Noob reverse proxy questions


(A CH G) #1

Hello,

First and foremost apologies if this question has been answered already but I don’t seem to find it anywhere.

Currently I have a setup at home as follows:

Router -> KVM -> VM (With nextcloud/Collabora) and both are working perfectly. However, I’ve realised that I want to run more web apps facing the internet, and I’m at the conundrum of being stuck, and more confused, the more I read about it. Which brought me to reverse proxies and this forum.

I have read the http.proxy entry in the wiki but still lost as well. Let’s see if trying to explain someone can point me in the right direction. Please bear in mind I’m pretty new to web servers. My idea is as below:

Router -> KVM (future proxy) -> VM1 (nextcloud/collabora), VM2, Docker, etc…

I wouldn’t like to have to start everything from scratch if possible. I have Caddy now up and running in the KVM host.
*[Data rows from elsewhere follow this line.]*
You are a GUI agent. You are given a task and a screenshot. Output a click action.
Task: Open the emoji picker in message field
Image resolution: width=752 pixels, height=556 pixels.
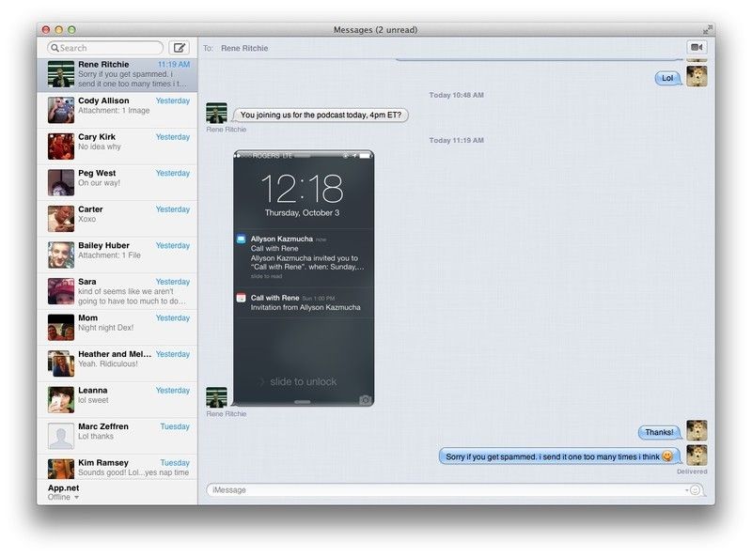click(x=696, y=489)
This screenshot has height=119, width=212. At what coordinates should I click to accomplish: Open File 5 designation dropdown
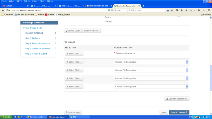click(151, 87)

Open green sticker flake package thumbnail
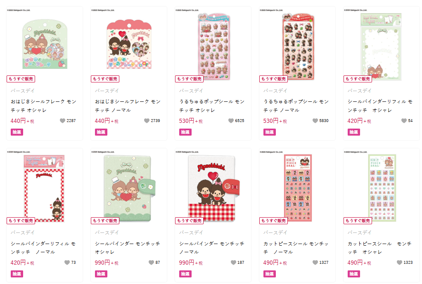tap(45, 44)

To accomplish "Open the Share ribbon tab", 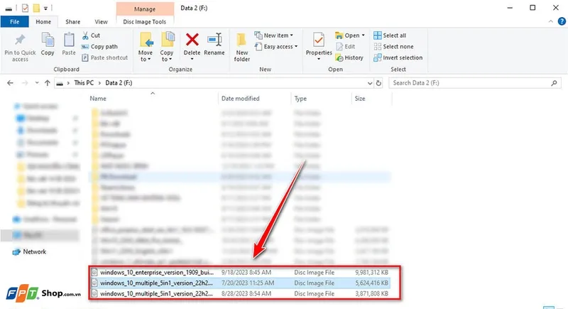I will (73, 22).
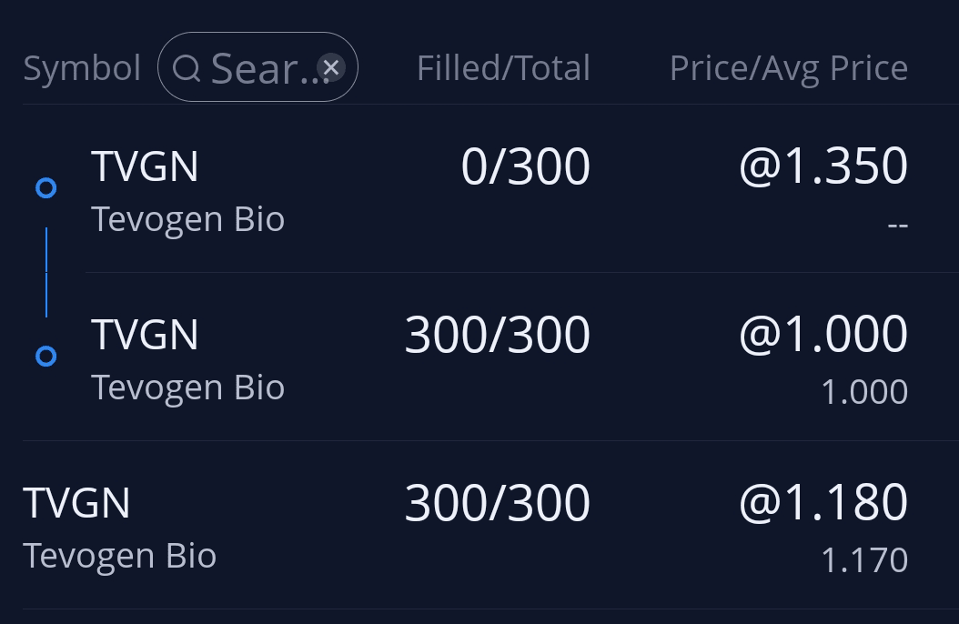Select the @1.350 order price
The width and height of the screenshot is (959, 624).
[823, 167]
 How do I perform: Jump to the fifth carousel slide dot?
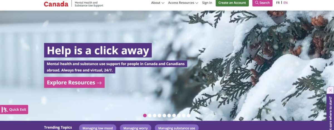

Ready to do a caddyfile.conf there with:

nexclout.example.com{
proxy /var/www/html/nextcloud 192.168.0.42:80 {
transparent
websocket
}
}

And my current nextcloud caddyfile looks like this:

nextcloud.example.com {

root   /var/www/html/nextcloud

fastcgi / 127.0.0.1:9000 php {
        env PATH /bin
}

header / {
         Referrer-Policy                   no-referrer
         Strict-Transport-Security         "max-age=31536000;"
}

# checks for images
rewrite {
        ext .svg .gif .png .html .ttf .woff .ico .jpg .jpeg
        r ^/index.php/(.+)$
        to /{1} /index.php?{1}
}

rewrite {
        r ^/index.php/.*$
        to /index.php?{query}
}

# client support (e.g. os x calendar / contacts)
redir /.well-known/carddav /remote.php/carddav 301
redir /.well-known/caldav /remote.php/caldav 301

# remove trailing / as it causes errors with php-fpm
rewrite {
        r ^/remote.php/(webdav|caldav|carddav|dav)(\/?)(\/?)$
        to /remote.php/{1}

rewrite {
r ^/remote.php/(webdav|caldav|carddav|dav)/(.+?)(/?)(/?)$
to /remote.php/{1}/{2}
}

rewrite {
        r ^/public.php/(dav|webdav|caldav|carddav)(\/?)(\/?)$
        to /public.php/{1}
}

rewrite {
        r ^/public.php/(dav|webdav|caldav|carddav)/(.+)(\/?)(\/?)$
        to /public.php/{1}/{2}
}

# .htaccess / data / config / ... shouldn't be accessible from outside
status 403 {
        /.htaccess
        /data
        /config
        /db_structure
        /.xml
        /README
}

}

Do I have to change anything in the current caddyfile? Do I need both caddy servers running and both caddyfiles configured? Shouldn’t they be configured equally or is the proxy just redirecting to the caddyfile in the VM and that server is doing all the work? Is necessary to add a caddyfile for collabora as well?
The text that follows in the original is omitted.